• SHORT EXERCISE
Can you present the data from the line containing "The width and height of the screenshot is (663, 465)." up to and including the line containing "Click the Result" as a numbered list, with blank lines omitted?

* BEGIN THE RECORDS *

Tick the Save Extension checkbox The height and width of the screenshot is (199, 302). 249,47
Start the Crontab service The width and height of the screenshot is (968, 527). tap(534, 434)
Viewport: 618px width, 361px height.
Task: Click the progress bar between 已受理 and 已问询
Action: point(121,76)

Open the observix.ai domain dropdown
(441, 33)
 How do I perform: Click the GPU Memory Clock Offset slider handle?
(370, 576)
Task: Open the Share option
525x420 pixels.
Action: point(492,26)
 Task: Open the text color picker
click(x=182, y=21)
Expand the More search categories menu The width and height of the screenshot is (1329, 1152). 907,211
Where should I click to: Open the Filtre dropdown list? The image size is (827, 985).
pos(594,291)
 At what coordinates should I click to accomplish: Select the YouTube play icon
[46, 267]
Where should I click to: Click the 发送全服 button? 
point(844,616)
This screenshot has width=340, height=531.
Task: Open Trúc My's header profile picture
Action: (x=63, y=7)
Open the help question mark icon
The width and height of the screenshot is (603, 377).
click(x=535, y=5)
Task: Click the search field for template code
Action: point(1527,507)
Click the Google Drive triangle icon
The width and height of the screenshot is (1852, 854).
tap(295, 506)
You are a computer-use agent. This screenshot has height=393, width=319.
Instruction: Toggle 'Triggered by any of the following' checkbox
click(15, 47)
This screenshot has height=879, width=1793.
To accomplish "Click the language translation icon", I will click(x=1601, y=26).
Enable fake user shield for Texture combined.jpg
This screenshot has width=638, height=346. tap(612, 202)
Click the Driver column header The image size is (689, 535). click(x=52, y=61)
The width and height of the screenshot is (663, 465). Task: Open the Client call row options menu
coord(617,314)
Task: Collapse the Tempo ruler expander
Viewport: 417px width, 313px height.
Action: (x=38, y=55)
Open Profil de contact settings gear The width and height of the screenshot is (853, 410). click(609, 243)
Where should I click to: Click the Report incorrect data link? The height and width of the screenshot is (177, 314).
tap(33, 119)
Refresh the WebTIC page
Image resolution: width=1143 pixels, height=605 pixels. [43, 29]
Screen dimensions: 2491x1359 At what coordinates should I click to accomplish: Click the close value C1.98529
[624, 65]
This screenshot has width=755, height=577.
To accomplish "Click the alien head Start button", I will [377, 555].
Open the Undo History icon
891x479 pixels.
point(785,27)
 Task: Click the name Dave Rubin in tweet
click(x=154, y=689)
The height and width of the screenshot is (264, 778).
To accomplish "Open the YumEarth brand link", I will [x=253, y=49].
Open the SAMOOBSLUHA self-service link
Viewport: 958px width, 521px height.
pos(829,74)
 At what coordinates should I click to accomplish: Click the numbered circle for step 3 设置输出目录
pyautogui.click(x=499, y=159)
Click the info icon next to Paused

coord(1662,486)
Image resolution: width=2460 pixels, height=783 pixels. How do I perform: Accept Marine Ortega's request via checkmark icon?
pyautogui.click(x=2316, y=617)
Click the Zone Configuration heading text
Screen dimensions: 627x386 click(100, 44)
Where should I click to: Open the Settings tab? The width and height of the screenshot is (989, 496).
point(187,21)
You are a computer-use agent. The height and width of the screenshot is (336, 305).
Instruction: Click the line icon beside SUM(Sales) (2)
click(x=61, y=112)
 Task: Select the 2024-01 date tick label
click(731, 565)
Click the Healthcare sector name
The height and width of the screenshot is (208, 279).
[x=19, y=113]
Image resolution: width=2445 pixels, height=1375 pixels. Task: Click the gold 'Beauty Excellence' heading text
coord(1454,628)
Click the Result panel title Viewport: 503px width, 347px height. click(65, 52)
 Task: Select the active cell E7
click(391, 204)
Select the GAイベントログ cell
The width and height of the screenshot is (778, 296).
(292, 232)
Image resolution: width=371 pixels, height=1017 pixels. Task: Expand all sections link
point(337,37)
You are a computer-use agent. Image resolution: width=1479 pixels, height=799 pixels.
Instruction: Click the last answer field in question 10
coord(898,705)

* END THE RECORDS *

• PROBLEM SOLUTION
1. The width and height of the screenshot is (663, 465). Task: Open the Client call row options menu
2. coord(617,314)
3. Task: Collapse the Tempo ruler expander
4. Viewport: 417px width, 313px height.
5. Action: (x=38, y=55)
6. Open Profil de contact settings gear The width and height of the screenshot is (853, 410). click(609, 243)
7. Where should I click to: Click the Report incorrect data link? The height and width of the screenshot is (177, 314).
8. tap(33, 119)
9. Refresh the WebTIC page
10. Image resolution: width=1143 pixels, height=605 pixels. [43, 29]
11. Screen dimensions: 2491x1359 At what coordinates should I click to accomplish: Click the close value C1.98529
12. [624, 65]
13. This screenshot has width=755, height=577.
14. To accomplish "Click the alien head Start button", I will [377, 555].
15. Open the Undo History icon
16. 891x479 pixels.
17. point(785,27)
18.  Task: Click the name Dave Rubin in tweet
19. click(x=154, y=689)
20. The height and width of the screenshot is (264, 778).
21. To accomplish "Open the YumEarth brand link", I will [x=253, y=49].
22. Open the SAMOOBSLUHA self-service link
23. Viewport: 958px width, 521px height.
24. pos(829,74)
25.  At what coordinates should I click to accomplish: Click the numbered circle for step 3 设置输出目录
26. pyautogui.click(x=499, y=159)
27. Click the info icon next to Paused
28. coord(1662,486)
29. Image resolution: width=2460 pixels, height=783 pixels. How do I perform: Accept Marine Ortega's request via checkmark icon?
30. pyautogui.click(x=2316, y=617)
31. Click the Zone Configuration heading text
32. Screen dimensions: 627x386 click(100, 44)
33. Where should I click to: Open the Settings tab? The width and height of the screenshot is (989, 496).
34. point(187,21)
35. You are a computer-use agent. The height and width of the screenshot is (336, 305).
36. Instruction: Click the line icon beside SUM(Sales) (2)
37. click(x=61, y=112)
38.  Task: Select the 2024-01 date tick label
39. click(731, 565)
40. Click the Healthcare sector name
41. The height and width of the screenshot is (208, 279).
42. [x=19, y=113]
43. Image resolution: width=2445 pixels, height=1375 pixels. Task: Click the gold 'Beauty Excellence' heading text
44. coord(1454,628)
45. Click the Result panel title Viewport: 503px width, 347px height. click(65, 52)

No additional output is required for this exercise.